Please explain this act of faith…
- Yes. As a consequence of this act of faith the world is the work of a benevolent God who loves the good and has given us the means to solve our personal problems. To begin with, he has given us intelligence and freedom and has made us capable of desiring the good, of really wanting it. Given that we are incapable of attaining it by our own means, He has given us the economy of salvation. But this is the point where God intervenes, where we really need Him, in the economy of salvation.
This is important because we do not need God to tell us: “Leave your moustache as it is or cut off your beard”. We don’t need God to tell us: “Don’t eat pork, or “Ladies, wear a veil”. We have hairdressers and barbers and tailors. We are intelligent enough to decide how we dress, what we eat, etc. In Christianity, God intervenes only when he truly has to, when it is really necessary. God does not get in our way, meddle or impose himself and tell us ‘Do this or that or the other thing’, but makes us see that we are capable of understanding what is good for us.
Let us speak a little more about classical culture. You referred to it in your presentation.
Very often people who are against the study of classical languages are on the left of the political spectrum. For them, Latin and Greek are the distinctive feature of the educated classes, namely those who can permit themselves to learn just for the love of culture, as compared to the working classes, etc. Of course, there is a grain of truth in this.
All the same, this line of reasoning shows only one side of the truth, which is much more complex. First, some thinkers who can be considered among the most radical precursors of the revolutions of modern Western history and thought received a classical education, which didn’t stop them from being the main agitators, each one in his own way. Karl Marx and Sigmund Freud had studied in what were known as the “Classical gymnasiums” (as opposed to the scientific gymnasiums). Charles Darwin studied in universities where a knowledge of Latin and Greek were taken for granted. Not to mention Nietzsche, perhaps the most radical of all, who was a professor of Classical Philology.
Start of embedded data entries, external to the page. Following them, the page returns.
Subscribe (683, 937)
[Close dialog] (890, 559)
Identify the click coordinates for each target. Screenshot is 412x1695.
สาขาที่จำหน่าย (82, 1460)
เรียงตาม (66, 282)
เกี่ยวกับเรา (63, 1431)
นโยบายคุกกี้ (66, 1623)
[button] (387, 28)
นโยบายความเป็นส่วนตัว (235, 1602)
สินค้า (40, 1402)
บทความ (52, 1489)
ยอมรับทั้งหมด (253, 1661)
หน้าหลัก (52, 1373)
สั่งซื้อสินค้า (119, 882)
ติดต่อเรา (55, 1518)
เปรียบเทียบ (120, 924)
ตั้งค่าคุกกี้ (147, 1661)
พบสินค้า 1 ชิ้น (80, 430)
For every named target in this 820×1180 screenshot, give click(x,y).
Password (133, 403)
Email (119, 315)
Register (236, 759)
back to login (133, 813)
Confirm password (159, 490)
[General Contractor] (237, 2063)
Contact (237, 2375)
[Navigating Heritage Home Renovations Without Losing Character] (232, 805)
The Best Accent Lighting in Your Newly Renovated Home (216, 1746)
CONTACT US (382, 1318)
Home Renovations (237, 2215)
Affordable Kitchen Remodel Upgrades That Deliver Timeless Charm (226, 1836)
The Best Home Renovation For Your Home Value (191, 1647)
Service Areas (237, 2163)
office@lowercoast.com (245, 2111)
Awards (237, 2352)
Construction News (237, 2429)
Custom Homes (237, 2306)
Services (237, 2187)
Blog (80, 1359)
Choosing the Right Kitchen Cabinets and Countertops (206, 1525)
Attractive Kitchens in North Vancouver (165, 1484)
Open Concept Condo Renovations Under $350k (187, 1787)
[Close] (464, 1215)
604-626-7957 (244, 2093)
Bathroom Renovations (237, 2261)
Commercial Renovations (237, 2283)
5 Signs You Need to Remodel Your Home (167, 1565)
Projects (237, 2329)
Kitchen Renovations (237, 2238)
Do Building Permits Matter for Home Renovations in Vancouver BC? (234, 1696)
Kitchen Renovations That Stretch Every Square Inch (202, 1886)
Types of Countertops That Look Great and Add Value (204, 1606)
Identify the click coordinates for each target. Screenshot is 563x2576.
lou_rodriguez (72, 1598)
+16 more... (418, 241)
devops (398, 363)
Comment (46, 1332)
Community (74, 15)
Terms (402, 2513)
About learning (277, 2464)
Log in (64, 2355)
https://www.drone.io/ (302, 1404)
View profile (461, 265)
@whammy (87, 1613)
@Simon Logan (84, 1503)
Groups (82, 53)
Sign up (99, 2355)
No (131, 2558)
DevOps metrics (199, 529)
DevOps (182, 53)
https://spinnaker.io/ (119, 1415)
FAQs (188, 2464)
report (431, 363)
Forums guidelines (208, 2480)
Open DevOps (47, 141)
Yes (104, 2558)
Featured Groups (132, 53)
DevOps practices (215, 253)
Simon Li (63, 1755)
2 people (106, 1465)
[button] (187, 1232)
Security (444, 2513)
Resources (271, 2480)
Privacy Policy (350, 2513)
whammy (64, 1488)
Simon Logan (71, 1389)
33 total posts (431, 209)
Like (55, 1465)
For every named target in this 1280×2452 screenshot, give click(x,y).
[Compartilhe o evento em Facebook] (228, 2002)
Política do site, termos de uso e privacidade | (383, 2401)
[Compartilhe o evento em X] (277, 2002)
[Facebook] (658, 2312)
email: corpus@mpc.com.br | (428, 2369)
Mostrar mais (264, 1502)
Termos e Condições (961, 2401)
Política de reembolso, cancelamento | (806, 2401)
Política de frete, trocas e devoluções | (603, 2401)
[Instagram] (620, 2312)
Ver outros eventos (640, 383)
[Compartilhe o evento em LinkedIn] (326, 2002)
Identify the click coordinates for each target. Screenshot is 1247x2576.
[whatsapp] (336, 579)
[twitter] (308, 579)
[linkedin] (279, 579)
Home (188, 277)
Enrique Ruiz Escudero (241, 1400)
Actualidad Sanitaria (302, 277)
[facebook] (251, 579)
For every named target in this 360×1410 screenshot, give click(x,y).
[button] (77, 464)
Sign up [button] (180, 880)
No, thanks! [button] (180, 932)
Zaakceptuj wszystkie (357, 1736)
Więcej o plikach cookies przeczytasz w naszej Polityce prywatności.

Of course, one might argue that they became what they became not because of their classical education, but in spite of it.
Can you give modern man some words of optimism and hope when he notices all these ideas are making him depressed? Perhaps it is a rather theological question…
I wish to change gear and go into top theological gear. I will speak of the devil. Our image of the devil is often one disseminated by the public relations department of hell. Unfortunately, it is the one given by probably the second greatest English poet after Shakespeare, that is John Milton. The devil as a kind of rebel who wanted to take the place of God. It would be odd for me to while away my time chatting with the devil; it would be a big mistake to call the devil by phone. The devil is clever enough to understand this, and therefore it is a deceptive, Promethean image. On the other hand, in the Bible the devil appears as the one who makes man believe that he doesn’t deserve God to take an interest in him, that he is not worthy enough. For example, the first chapters of the book of Job are exactly that.
In the New Testament. In the fourth gospel, the devil is a liar, the one who would have us believe that God will not forgive us, that His mercy is finite. The great temptation is despair.
And the Church gives us a well-constructed system, namely the sacraments, confession, the Eucharist… If we take this seriously, the ball is in our court, and now it is up to us.